Item position entries
— START —

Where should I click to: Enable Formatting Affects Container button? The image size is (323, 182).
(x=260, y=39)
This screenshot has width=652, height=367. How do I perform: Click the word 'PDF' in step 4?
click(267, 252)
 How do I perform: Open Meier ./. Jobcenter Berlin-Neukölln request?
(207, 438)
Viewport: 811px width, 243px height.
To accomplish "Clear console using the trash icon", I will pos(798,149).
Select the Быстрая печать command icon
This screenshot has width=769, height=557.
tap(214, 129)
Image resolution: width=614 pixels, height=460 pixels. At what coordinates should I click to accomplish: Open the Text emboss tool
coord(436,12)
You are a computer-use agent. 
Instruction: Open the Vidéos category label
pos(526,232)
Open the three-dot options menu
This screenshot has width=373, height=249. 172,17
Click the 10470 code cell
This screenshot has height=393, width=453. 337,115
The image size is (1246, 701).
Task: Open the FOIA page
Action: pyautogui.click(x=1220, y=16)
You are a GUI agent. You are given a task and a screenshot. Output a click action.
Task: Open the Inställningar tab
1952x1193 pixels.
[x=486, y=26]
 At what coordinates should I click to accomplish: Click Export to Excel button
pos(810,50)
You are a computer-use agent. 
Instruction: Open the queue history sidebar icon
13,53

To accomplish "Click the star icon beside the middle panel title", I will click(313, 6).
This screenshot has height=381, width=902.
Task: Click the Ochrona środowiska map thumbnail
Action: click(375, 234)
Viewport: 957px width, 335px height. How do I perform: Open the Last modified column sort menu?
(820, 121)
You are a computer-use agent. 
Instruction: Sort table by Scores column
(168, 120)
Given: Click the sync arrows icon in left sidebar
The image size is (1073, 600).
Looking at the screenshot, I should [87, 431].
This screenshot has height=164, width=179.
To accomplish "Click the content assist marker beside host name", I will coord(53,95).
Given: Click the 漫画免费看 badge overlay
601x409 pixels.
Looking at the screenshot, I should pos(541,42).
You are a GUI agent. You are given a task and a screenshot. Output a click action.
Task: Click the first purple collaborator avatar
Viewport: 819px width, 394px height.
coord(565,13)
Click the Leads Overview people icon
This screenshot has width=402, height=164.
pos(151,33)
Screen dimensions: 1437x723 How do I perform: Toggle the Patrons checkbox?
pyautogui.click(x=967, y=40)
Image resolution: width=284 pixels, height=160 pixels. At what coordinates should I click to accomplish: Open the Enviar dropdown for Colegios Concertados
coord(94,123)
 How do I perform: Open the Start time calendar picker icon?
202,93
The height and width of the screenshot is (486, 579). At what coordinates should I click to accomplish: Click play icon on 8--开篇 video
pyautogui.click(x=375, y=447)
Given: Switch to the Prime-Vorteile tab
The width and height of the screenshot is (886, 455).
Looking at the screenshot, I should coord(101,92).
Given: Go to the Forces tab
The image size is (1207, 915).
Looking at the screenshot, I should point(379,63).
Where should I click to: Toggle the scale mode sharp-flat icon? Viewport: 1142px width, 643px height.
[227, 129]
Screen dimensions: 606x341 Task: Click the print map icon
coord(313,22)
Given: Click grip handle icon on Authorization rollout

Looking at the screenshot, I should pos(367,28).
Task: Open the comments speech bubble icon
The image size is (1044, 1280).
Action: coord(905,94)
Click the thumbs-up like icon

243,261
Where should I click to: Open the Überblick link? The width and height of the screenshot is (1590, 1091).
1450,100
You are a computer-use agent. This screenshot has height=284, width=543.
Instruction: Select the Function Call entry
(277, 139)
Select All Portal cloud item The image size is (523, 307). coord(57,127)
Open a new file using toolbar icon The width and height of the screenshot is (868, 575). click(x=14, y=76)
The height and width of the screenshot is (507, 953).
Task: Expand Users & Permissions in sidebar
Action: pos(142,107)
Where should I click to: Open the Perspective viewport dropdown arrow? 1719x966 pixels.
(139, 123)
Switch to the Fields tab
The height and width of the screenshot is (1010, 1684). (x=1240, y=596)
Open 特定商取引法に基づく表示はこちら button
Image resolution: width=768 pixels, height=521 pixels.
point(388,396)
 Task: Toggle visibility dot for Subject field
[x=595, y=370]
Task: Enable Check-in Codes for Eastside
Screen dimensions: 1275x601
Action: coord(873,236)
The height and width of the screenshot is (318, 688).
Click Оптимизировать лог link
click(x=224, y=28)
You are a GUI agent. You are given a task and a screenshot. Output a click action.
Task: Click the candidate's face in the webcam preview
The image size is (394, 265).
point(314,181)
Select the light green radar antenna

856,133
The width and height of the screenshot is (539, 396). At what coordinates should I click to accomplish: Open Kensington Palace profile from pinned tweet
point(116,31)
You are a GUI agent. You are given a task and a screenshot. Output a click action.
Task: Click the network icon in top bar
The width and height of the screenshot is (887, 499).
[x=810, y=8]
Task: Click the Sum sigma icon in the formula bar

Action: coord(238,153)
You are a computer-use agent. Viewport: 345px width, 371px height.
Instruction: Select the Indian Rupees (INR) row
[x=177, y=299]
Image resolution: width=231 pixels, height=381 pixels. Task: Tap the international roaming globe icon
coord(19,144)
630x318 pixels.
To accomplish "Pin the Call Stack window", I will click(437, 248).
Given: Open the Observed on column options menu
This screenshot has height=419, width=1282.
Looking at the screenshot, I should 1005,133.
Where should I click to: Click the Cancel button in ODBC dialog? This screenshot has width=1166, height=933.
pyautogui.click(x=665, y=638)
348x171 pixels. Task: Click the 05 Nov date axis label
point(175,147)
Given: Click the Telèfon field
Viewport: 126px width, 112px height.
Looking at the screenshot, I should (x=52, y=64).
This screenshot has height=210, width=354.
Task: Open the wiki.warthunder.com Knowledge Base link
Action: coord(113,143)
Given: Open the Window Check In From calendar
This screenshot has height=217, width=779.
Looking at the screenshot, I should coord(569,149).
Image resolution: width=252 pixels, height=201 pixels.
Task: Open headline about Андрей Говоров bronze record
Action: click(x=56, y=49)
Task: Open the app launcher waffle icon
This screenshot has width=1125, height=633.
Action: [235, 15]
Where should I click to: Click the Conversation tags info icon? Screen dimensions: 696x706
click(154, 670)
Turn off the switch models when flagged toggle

— END —

Repeat everything above from the line containing "Switch to the Fields tab" down to the line containing "Looking at the screenshot, I should 1005,133.", both included, with nothing changed.

Switch to the Fields tab
The height and width of the screenshot is (1010, 1684). (x=1240, y=596)
Open 特定商取引法に基づく表示はこちら button
Image resolution: width=768 pixels, height=521 pixels.
point(388,396)
 Task: Toggle visibility dot for Subject field
[x=595, y=370]
Task: Enable Check-in Codes for Eastside
Screen dimensions: 1275x601
Action: coord(873,236)
The height and width of the screenshot is (318, 688).
Click Оптимизировать лог link
click(x=224, y=28)
You are a GUI agent. You are given a task and a screenshot. Output a click action.
Task: Click the candidate's face in the webcam preview
The image size is (394, 265).
point(314,181)
Select the light green radar antenna

856,133
The width and height of the screenshot is (539, 396). At what coordinates should I click to accomplish: Open Kensington Palace profile from pinned tweet
point(116,31)
You are a GUI agent. You are given a task and a screenshot. Output a click action.
Task: Click the network icon in top bar
The width and height of the screenshot is (887, 499).
[x=810, y=8]
Task: Click the Sum sigma icon in the formula bar

Action: coord(238,153)
You are a computer-use agent. Viewport: 345px width, 371px height.
Instruction: Select the Indian Rupees (INR) row
[x=177, y=299]
Image resolution: width=231 pixels, height=381 pixels. Task: Tap the international roaming globe icon
coord(19,144)
630x318 pixels.
To accomplish "Pin the Call Stack window", I will click(437, 248).
Given: Open the Observed on column options menu
This screenshot has height=419, width=1282.
Looking at the screenshot, I should 1005,133.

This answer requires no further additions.